Overall, I loved this production. The amiptheatre-like set provided a good arena for the actors and made for a the most believable fire-and-chaos scene I’ve ever seen (with sudden lighting changes and drops of set elements). The singing and acting were universally fabulous. The use of the orchestra as a character was original and inspired, even if it was occasionally a bit distracting. In fact, my only quibble was the development of the characters’ relationships; everything else was great. Most of the #operarox Twitter circle also seemed pleased:
“So into that production. A few strange eyebrow choices, and I wanted more Tito/Sesto development. But so much to chew on. #TITO” –@petrarchian
“So there’s probably nothing I don’t love about @bay_staatsoper’s #TITO.” –@SestoInfedele
“So that was fun! @TaraErraught is AMAZING. #clemenza” –@NonPiuDiFiori
Yes, two of those Twitter handles are Clemenza-themed. I did say that Clemenza was big right now.

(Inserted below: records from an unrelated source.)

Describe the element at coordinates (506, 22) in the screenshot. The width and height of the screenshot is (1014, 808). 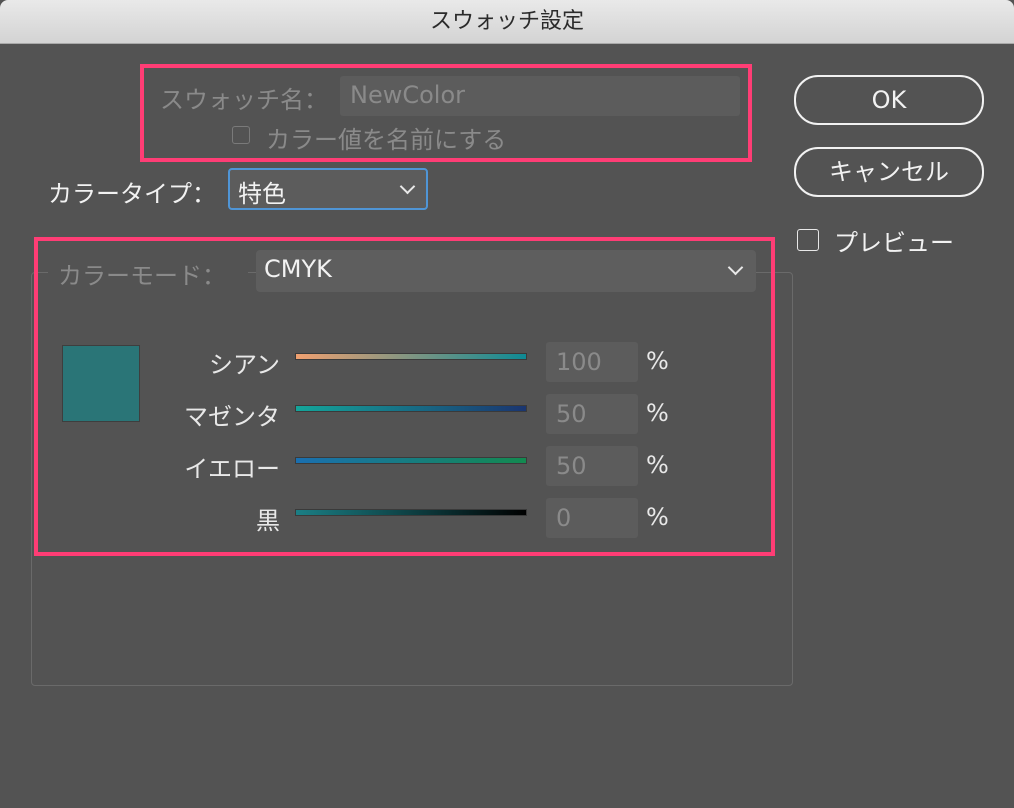
I see `window-title: スウォッチ設定` at that location.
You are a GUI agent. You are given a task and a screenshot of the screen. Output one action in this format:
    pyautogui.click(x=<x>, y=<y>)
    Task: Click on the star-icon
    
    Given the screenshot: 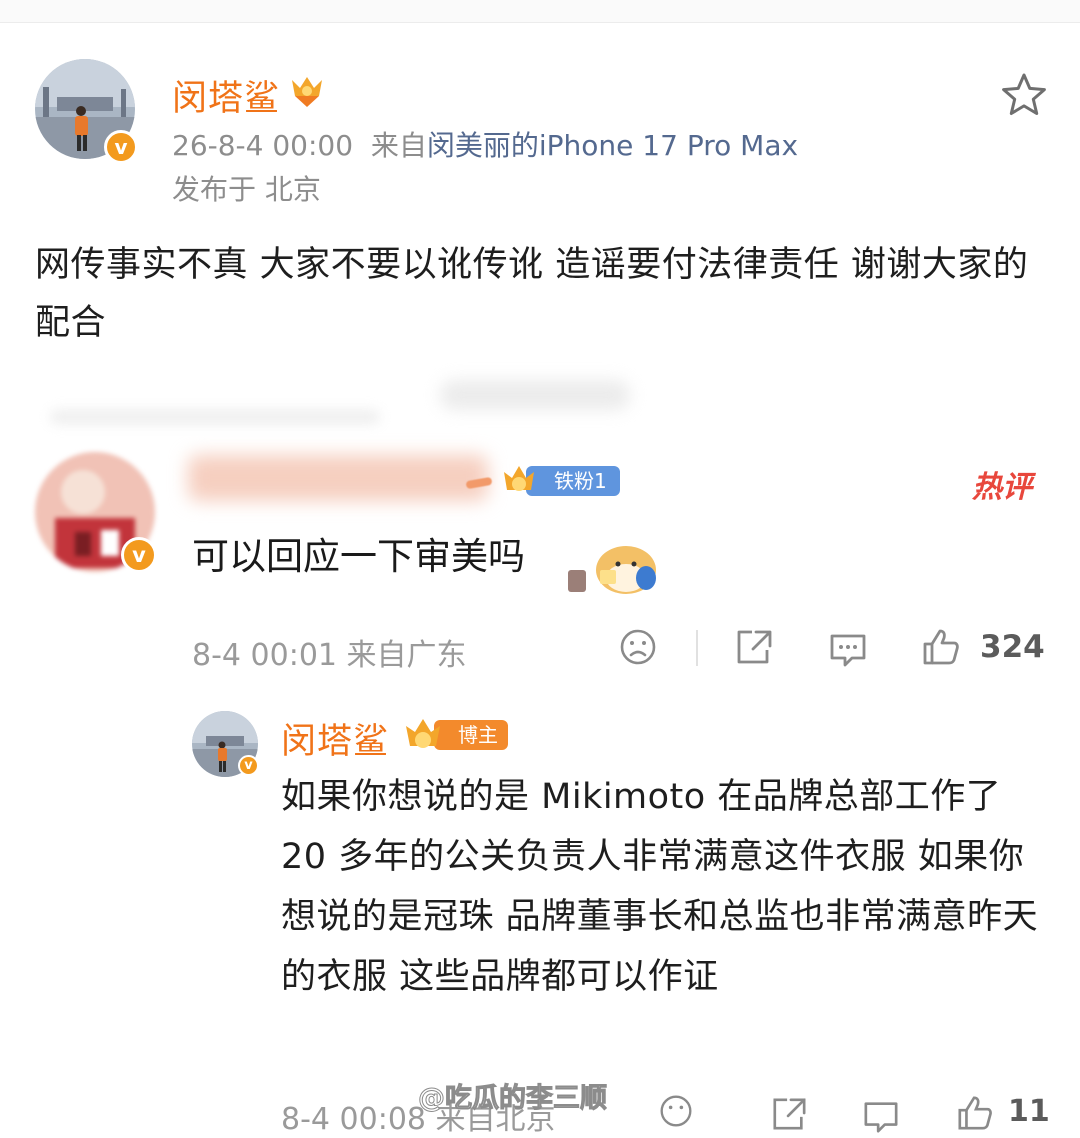 What is the action you would take?
    pyautogui.click(x=1024, y=97)
    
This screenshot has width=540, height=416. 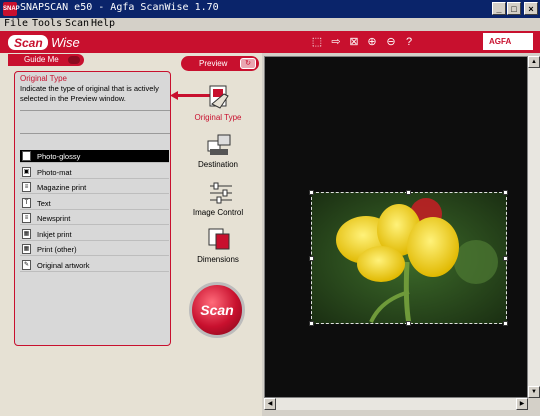 What do you see at coordinates (59, 156) in the screenshot?
I see `option-label: Photo-glossy` at bounding box center [59, 156].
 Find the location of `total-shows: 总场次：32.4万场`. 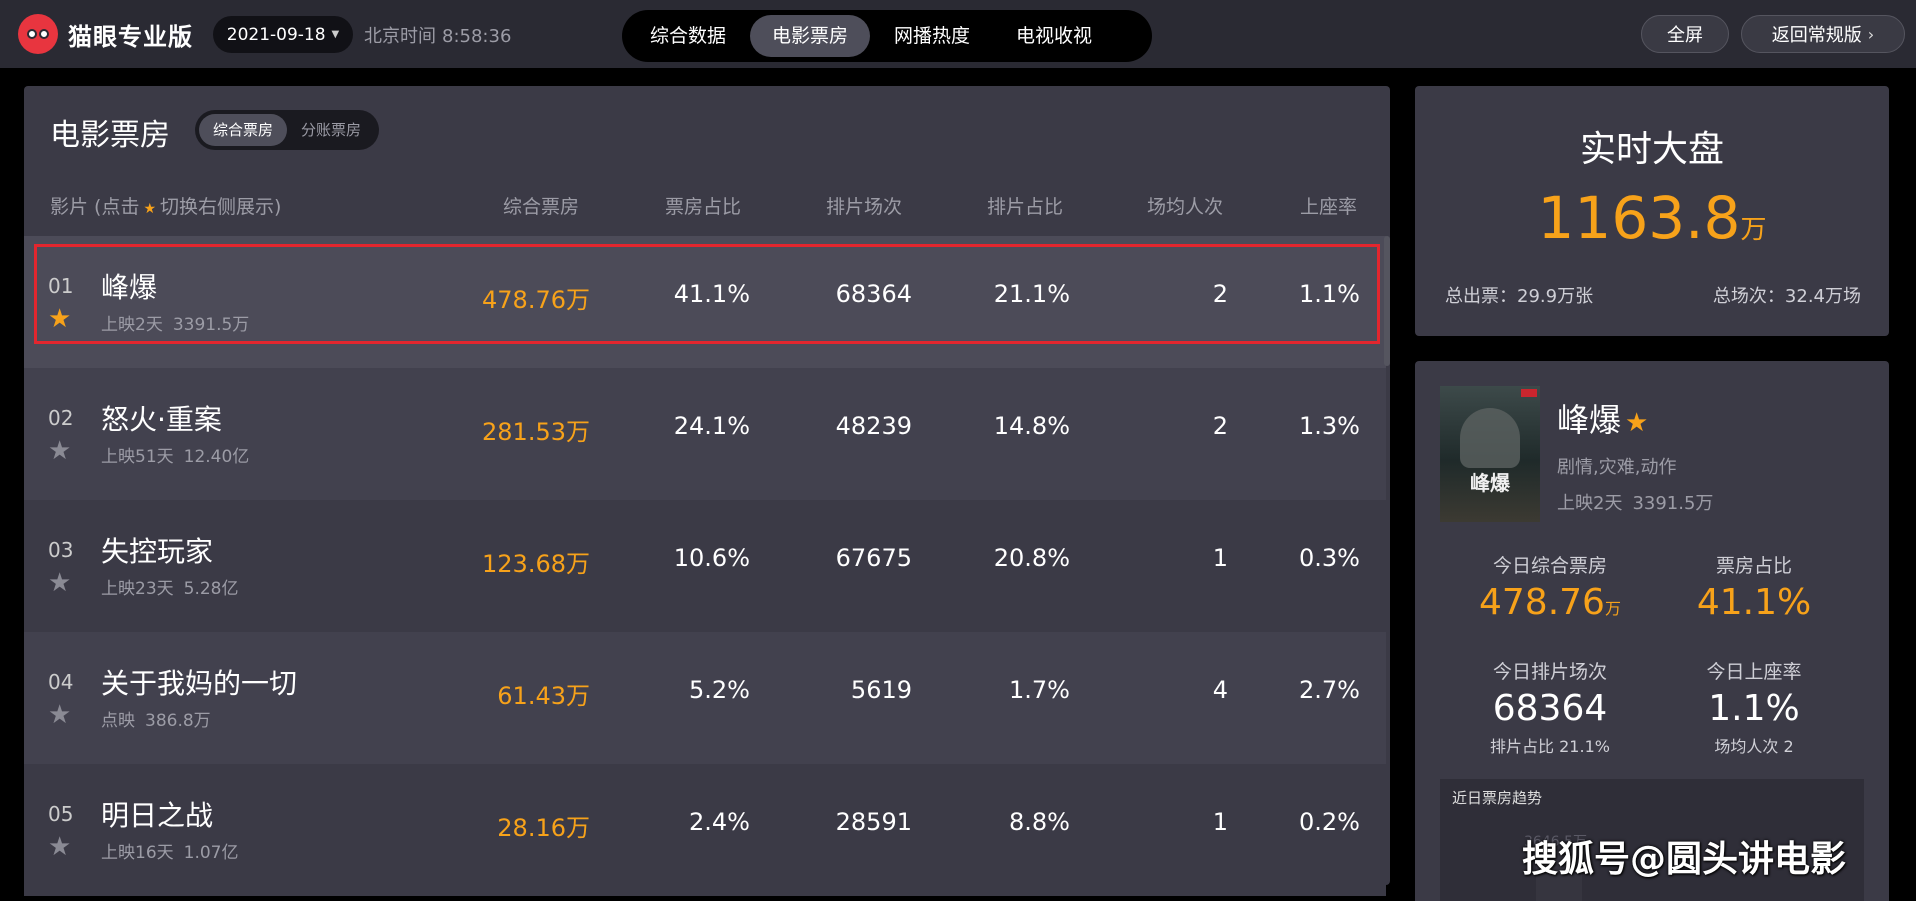

total-shows: 总场次：32.4万场 is located at coordinates (1786, 296).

“Twitter parties” during opera streams are a bit of an odd experience. I keep the stream in one window and Twitter in the other, and try to read and write commentary while the opera is playing. It encourages an alienated, critical stance towards the opera and production. I wouldn’t want to see an opera for the first time this way, but with a piece like Clemenza that I’ve watched at least a dozen times, it works. The novelty and emotional impact have mostly worn off, and even solo viewings tend to be detached, intellectual affairs (which can be just as fun as emotional initial viewings, in their own way). Through Twitter, I get the benefit of other enthusiasts’ interpretations and opinions in real time.
On the subject of intellectualized viewing of opera… Did I mention that my thesis is about gender and sexuality in Clemenza? This production has given me a lot to think about!